Monday, August 3, 2009

Ilios Rewrite Project Update

The Collaborative Learning Environment (CLE) at UCSF began in the 2008-2009 academic year with the implementation of a new course management system, the first piece of a new interactive online environment for teaching and learning. Building on this initial success and excitement during the first year, the School of Medicine and the Library have partnered to explore ways in which Ilios, the SOM curriculum management system, could be utilized to enhance and expand the current capabilities of the CLE.

Leveraging the success of existing business processes in Ilios, combined with an assessment of the needs of stakeholders from each school on campus, has informed the following project plan to enhance the CLE with an integrated suite of tools:

  • Curriculum Manager: A form-based application for collecting information regarding programs, courses, and scheduling of sessions. The Curriculum Manager will allow curriculum administrators to evaluate entire programs; to review longitudinal course information; to track individual learners, as well as teaching effort.
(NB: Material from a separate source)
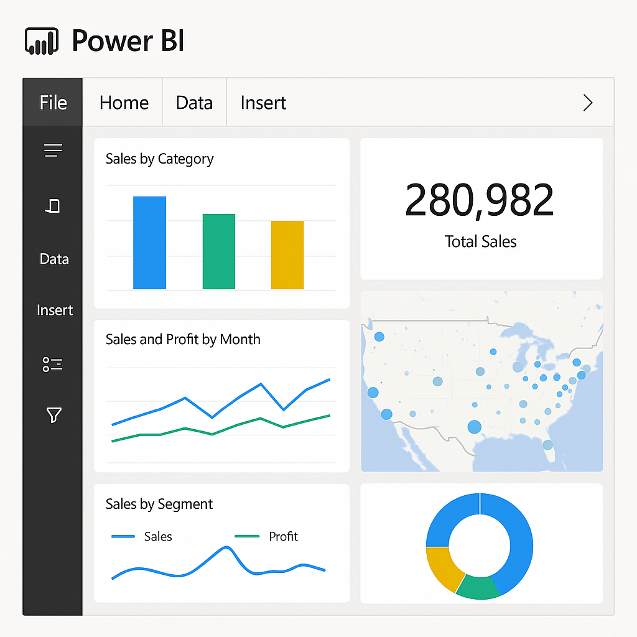Select the Data tab in ribbon
Screen dimensions: 637x637
click(x=194, y=103)
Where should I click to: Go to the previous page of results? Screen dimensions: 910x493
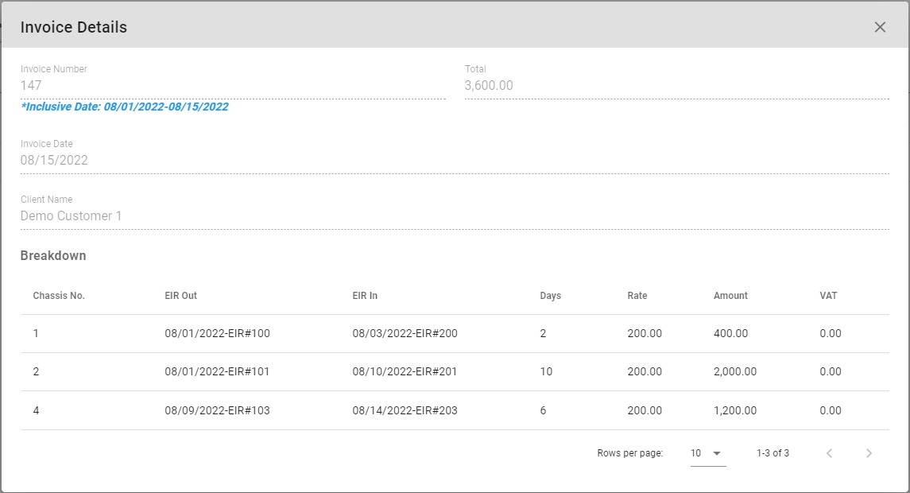pos(829,453)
The ability to duplicate or "clone" courses and roll them over to a new quarter will also be managed with this tool.
    Alpha release August 1, 2009.
  • Learning Materials: A structured repository for digital assets, allowing curriculum developers to have more flexibility in managing electronic learning materials. Individual items can be associated with multiple courses and additional metadata will allow for greater discoverability of available resources.
    Beta release September 1, 2009.
  • Group Management: As a subsidiary system within the Curriculum Manager, Group Management will provide the ability to place learners and instructors into managed groups for ease of assignment to curricular content and scheduling.
    Beta release October 2, 2009.
  • Reporting: Ad hoc reporting will be available in this initial phase.
    Beta release November 2, 2009.
  • Curriculum Manager
    Beta release November 20, 2009

The primary focus for the current project plan is to develop tools that will enhance the CLE. It does not address ongoing support due to budget constraints. We recognize that for this endeavor to be successful, each school will need some amount of support; this will continue to be discussed at periodic stakeholder meetings and an agreed-upon solution will be put in place prior to releasing this suite of tools across campus.

Our goal is to have this suite of tools ready for all schools on campus by February 1, 2010.

Learn More

OME Hosts the Masters in Medical Educational Cohort from University of Bern for an Educational Program

In late July the Office of Medical Education hosted a group of masters in medical education students from the University of Bern, Switzerland. The 24 health professionals, mostly practicing MDs, came from 13 universities and hospitals in Germany, Austria and Switzerland to complete a portion of the international component of their Masters degree program here at UCSF, the other part taking place at the University of Illinois, Chicago the following week. The participants' specialties varied from nursing, physical therapy, and chiropractic to internal medicine, anesthesia and pediatric surgery.

Dr. Patricia O'Sullivan designed a varied program on the UCSF Educational Environment, taught by 13 UCSF faculty and staff members over a period of two and a half days at the Mission Bay campus. Fighting jet lag, the participants learned about the academy movement, curricular change, assessing professionalism, workplace learning, and several other topics. Favorite workshops were "Delivering Effective Feedback," led by Dr. Calvin Chou and colleagues; and Dr. Gurpreet Dhaliwal's "Teaching Clinical Reasoning." The participants valued the interprofessional exchange, and the chance to connect within the educators' network. They were truly inspired by the work being done at UCSF and were thankful to have come.